Sea vegetables are grouped by colour: red, green or brown; although to be candid, laver (a red seaweed) often looks bin liner black. Seaweeds should be cut from their hold fast where they bind to the rock or seabed. A plant has roots; marine algae have holdfasts. Pick a little here and there, no more than a sixth and don’t pick for the neighbourhood, just for yourself. Do not be tempted to stray towards commercial foraging, even if you do it out of generosity not for payment. My hint is to use a separate bag for each species you collect. Seaweed foraging is an occasion when a plastic bag is recycled with good conscience. I’ve invested in a plastic shopping bag; its convenient holes allow drainage. Cotton or other material bags have no merit; some seaweeds are veritable sponges.

What to look for at a low spring or big tide – maximum exposure:

Carrageen this may be Chodrus crispus or Grape Pip Weed Mastocarpus stellatus both work as a setting agent. The Grape Pip Weed, in my opinion, gives a better set – and Dickensian Aberdonian sellers concurred. Think of carrageen as vegan gelatine. There is a recipe for marshmallows in Seaweed in the Kitchen. It gives a shine to casseroles too. There is certainly more to carrageen than the Hebridean milk pudding. That said carrageen does show a particular reaction with milk; if you use milk in your recipe you will need less carrageen.
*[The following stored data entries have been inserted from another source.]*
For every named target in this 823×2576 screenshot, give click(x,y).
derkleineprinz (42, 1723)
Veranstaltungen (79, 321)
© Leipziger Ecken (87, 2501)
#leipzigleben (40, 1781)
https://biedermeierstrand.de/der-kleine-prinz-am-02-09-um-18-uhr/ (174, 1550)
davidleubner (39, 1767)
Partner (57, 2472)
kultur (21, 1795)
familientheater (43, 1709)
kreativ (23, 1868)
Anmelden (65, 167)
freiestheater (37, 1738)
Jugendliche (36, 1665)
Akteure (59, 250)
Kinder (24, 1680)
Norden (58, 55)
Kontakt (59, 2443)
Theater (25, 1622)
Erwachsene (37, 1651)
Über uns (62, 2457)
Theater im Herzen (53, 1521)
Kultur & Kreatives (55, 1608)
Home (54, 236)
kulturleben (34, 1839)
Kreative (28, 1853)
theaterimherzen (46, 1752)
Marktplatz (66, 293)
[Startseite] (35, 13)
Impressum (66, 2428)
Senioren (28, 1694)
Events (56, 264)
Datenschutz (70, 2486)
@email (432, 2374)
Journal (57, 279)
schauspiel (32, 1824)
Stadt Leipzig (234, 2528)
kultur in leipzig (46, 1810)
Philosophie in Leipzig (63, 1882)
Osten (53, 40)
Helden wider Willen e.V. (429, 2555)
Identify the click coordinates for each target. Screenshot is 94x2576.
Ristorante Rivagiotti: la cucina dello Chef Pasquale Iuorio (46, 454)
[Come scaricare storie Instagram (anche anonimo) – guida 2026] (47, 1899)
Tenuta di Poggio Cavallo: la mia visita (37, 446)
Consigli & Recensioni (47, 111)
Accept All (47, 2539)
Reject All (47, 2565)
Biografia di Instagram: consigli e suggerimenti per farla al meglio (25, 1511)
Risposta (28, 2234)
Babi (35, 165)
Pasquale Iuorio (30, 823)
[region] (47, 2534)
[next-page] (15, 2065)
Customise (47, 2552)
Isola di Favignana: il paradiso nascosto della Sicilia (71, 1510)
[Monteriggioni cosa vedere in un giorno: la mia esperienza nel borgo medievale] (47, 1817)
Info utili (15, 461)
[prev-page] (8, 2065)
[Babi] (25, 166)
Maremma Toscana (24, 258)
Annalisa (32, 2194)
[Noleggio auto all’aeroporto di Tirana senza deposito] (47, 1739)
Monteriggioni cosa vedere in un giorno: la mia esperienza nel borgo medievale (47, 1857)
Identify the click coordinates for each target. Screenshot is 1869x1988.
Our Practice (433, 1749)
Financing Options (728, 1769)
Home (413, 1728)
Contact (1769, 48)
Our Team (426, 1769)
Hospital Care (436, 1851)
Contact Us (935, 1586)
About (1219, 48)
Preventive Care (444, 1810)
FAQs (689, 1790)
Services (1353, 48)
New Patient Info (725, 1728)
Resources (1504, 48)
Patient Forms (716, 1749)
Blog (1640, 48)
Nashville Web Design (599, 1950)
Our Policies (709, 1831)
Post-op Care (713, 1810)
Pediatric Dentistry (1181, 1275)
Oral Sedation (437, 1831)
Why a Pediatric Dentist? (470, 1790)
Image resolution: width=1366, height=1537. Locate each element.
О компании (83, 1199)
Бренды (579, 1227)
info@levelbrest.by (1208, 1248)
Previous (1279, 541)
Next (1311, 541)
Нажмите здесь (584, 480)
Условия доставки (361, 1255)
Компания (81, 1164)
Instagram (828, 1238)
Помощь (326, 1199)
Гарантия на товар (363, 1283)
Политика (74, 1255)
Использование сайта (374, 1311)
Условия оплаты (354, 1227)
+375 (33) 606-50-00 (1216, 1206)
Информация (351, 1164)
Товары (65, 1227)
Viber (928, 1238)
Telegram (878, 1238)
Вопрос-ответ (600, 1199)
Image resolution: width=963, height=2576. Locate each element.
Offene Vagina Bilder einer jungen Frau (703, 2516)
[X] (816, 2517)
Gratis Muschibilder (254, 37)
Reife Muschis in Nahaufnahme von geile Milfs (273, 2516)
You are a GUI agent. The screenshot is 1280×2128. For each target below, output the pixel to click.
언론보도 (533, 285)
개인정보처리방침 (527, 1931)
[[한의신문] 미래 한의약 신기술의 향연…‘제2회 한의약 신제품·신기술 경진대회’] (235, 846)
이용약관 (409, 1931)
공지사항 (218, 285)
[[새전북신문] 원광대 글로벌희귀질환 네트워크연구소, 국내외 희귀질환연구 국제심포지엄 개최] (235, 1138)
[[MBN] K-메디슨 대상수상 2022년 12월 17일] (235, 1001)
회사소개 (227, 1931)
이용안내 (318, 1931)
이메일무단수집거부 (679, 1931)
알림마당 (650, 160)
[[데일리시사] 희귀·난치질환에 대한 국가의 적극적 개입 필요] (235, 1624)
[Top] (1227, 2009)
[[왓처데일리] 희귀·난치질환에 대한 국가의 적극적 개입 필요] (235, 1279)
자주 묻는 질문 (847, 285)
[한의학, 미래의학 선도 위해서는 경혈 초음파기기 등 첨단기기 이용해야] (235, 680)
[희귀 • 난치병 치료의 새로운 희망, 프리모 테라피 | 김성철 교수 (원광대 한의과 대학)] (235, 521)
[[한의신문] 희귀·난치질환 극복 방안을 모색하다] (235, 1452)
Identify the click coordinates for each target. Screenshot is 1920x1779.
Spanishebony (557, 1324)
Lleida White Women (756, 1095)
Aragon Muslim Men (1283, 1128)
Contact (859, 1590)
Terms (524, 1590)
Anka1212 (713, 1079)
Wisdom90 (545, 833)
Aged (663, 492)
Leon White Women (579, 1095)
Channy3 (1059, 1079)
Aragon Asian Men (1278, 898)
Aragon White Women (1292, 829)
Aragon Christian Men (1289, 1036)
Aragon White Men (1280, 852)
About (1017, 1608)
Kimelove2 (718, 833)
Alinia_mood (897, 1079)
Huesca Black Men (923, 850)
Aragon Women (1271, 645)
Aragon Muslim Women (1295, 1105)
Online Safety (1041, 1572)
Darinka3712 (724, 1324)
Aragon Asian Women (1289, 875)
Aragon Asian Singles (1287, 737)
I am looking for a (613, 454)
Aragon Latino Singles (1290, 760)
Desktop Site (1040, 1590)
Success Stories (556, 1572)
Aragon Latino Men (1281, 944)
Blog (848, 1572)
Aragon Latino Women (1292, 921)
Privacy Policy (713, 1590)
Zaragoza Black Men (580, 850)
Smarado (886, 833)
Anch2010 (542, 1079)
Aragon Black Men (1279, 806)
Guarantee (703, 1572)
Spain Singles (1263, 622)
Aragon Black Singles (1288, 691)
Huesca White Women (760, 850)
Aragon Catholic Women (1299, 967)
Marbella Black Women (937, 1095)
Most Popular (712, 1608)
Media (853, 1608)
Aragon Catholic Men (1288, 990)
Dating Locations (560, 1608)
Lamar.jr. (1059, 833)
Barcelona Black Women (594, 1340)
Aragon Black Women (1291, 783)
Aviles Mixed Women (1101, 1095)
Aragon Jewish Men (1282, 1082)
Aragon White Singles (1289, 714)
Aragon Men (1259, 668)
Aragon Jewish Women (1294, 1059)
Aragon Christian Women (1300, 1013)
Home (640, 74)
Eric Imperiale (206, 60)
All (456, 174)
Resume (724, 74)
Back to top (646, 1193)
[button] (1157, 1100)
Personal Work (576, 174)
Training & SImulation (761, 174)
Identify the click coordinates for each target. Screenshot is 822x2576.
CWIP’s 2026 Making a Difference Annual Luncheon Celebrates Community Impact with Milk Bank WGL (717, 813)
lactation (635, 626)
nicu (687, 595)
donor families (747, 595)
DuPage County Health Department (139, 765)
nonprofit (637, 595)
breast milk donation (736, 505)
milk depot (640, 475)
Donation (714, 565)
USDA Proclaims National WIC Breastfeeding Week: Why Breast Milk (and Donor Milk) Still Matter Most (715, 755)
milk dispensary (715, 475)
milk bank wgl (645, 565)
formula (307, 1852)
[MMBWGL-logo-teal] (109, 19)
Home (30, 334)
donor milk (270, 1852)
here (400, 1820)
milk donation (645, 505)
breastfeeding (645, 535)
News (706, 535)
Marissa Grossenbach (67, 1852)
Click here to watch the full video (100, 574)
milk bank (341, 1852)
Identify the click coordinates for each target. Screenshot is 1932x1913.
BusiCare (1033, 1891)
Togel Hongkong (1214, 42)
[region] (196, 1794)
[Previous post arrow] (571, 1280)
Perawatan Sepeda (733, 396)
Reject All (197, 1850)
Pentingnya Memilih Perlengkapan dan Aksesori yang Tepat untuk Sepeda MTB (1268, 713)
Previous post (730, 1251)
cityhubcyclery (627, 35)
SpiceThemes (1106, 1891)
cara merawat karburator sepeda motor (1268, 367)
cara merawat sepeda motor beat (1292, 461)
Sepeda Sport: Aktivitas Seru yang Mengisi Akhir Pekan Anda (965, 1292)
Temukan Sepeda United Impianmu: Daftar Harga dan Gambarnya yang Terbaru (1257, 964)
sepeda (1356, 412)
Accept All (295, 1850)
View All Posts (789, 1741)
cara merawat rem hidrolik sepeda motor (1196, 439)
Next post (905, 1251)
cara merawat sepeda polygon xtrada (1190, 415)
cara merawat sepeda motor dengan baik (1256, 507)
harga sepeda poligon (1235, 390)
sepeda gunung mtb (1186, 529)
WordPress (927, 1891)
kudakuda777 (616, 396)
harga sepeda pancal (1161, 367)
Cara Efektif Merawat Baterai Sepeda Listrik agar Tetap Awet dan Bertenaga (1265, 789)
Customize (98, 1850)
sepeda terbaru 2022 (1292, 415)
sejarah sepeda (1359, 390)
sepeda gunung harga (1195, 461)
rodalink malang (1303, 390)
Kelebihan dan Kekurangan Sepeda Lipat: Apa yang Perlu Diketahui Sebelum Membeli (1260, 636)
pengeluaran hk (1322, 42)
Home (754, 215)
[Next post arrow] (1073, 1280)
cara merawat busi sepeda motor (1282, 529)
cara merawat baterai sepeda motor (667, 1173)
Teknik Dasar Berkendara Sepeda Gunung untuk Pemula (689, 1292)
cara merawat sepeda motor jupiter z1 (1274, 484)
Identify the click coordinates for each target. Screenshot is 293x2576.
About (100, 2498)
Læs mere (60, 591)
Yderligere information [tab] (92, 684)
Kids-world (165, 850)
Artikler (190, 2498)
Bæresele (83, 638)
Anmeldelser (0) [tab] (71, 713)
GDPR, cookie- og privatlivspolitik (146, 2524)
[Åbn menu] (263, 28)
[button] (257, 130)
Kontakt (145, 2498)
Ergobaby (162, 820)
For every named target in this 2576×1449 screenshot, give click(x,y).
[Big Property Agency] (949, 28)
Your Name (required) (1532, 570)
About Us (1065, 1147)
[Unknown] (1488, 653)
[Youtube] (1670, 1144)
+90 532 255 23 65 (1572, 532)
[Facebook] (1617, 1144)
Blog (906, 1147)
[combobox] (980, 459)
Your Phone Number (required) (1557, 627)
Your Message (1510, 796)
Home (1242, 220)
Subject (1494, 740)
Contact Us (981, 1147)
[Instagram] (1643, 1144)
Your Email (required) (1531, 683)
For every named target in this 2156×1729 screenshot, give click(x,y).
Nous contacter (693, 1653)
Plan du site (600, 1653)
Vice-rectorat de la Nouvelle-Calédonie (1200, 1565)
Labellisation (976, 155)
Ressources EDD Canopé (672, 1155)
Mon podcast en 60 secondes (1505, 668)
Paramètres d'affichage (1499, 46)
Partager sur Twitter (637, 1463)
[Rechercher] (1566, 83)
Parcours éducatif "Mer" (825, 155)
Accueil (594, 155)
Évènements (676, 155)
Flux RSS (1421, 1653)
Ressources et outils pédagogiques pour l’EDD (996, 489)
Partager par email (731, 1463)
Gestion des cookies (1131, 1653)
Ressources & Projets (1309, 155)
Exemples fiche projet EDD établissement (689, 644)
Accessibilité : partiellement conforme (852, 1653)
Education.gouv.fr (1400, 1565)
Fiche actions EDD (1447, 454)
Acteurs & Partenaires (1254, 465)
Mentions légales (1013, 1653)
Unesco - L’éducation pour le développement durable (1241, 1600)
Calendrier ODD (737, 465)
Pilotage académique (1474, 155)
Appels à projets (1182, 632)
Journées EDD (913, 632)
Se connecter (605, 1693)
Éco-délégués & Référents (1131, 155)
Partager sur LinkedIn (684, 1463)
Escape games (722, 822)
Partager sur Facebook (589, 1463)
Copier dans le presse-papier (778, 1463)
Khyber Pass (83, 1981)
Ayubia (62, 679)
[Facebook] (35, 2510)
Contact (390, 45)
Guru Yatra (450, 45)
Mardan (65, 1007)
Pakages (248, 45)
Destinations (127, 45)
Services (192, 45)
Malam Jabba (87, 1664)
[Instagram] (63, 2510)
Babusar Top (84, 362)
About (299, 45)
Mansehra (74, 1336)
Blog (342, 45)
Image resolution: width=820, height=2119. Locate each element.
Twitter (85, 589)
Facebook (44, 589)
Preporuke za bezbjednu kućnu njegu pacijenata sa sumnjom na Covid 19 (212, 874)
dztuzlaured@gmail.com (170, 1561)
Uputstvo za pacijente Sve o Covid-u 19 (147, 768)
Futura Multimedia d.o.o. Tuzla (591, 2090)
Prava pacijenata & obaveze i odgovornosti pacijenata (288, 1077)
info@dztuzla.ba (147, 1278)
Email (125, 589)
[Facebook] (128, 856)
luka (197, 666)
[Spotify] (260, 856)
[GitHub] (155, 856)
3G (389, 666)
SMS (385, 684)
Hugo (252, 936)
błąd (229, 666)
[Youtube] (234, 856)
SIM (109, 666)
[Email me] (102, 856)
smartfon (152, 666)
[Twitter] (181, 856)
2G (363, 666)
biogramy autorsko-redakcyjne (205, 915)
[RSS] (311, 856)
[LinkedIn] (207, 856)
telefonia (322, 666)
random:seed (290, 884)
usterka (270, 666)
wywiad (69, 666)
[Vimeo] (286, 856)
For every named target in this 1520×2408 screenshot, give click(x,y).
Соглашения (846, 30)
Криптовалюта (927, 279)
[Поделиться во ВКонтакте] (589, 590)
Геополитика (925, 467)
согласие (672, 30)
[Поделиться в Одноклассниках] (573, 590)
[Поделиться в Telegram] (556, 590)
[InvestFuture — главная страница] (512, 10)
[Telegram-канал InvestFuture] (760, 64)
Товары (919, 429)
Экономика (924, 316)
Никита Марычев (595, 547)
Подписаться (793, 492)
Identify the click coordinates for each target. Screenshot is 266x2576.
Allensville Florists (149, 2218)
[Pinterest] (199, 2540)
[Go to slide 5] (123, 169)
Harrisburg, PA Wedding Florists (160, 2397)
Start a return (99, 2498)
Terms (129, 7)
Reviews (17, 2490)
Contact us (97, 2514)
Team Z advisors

Dulse Palmaria palmata, a red seaweed, has been heralded as the new bacon by researchers at Oregon State University; a point of interest to those averse to washing bacon grill pans. Dulse is also a thickener, adding texture to soups, casseroles, curries and sauces.

Laver Porphyra spp. is excellent for novice seaweed cooks to try out. It is similar to the nori you find in sushi bars. Nori is farmed and comes from a species of the genus Pyropia, typically Pyropia yezoensis or P. tenera. This latter species is probably non existent in the wild. Laver, however, is available, and in the intertidal zone which is useful because you can find and harvest it on a low, sluggish neap tide. In comparison with some seaweeds, its taste is mild.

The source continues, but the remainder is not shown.